Extinct genus of dinosaurs

Nemegtonykus (meaning "Nemegt claw") is a genus of alvarezsaurid dinosaur from the Late Cretaceous ( Maastrichtian) Nemegt Formation of Mongolia. The type and only species is Nemegtonykus citus. It is the second alvarezsaurid known from the Nemegt Formation, preceded by Mononykus.

==Discovery==

Size comparison

In 2008, the Korea-Mongolia International Dinosaur Expedition at the Altan Uul III site in the Gobi Desert excavated a dense concentration of theropod skeletons. Some of these were of Gobiraptor as well as a yet undescribed oviraptorid but three were of Alvarezsauridae. One specimen, MPC-D 100/206, was considered cf. Mononykus sp. but the other two represented a species new to science.

In 2019, the type species Nemegtonykus citus was named and described by Lee Sungjin, Park Jin-Young, Lee Yuong-Nam, Kim Su-Hwan, Lü Junchang, Rinchen Barsbold and Khishigjav Tsogtbaatar. The generic name combines a reference to the Nemegt with a Greek ὄνυξ, onyx, "claw", analogous to Mononykus. The specific name means "the fast one" in Latin.

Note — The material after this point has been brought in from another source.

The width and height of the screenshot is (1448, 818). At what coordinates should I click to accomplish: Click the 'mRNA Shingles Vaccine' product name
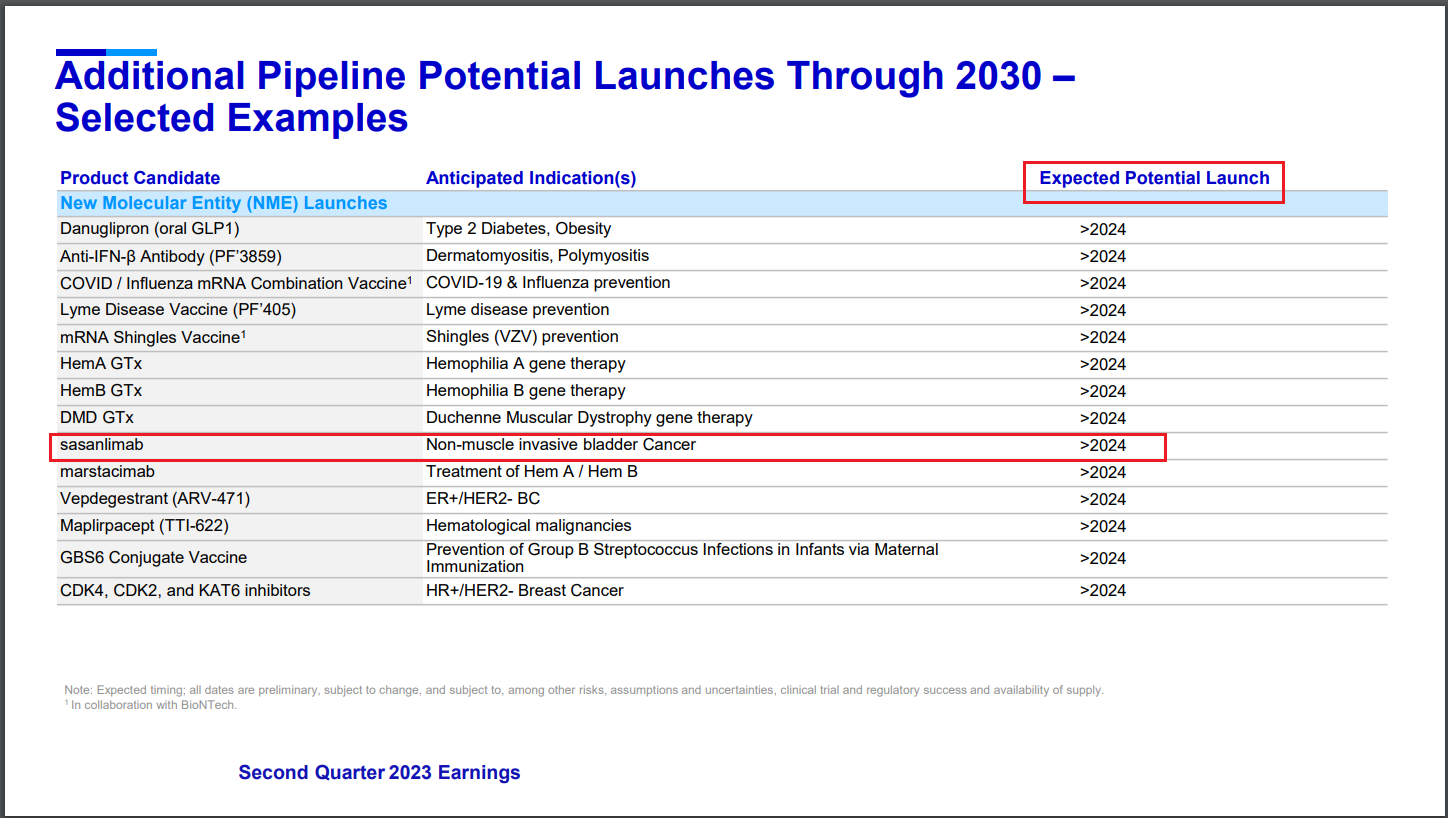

The holotype, MPC-D 100/203, was found in a layer of the Nemegt Formation (perhaps late Campanian - early Maastrichtian). It consists of a partial skeleton lacking the skull. It contains six back vertebrae, two sacral vertebrae, twenty-one tail vertebrae, five ribs, the left shoulder girdle, the left pubic bone, parts of other pelvic bones, the left hindlimb and the right shinbone. The left hindlimb and the tail were articulated. The other bones were associated on a small surface.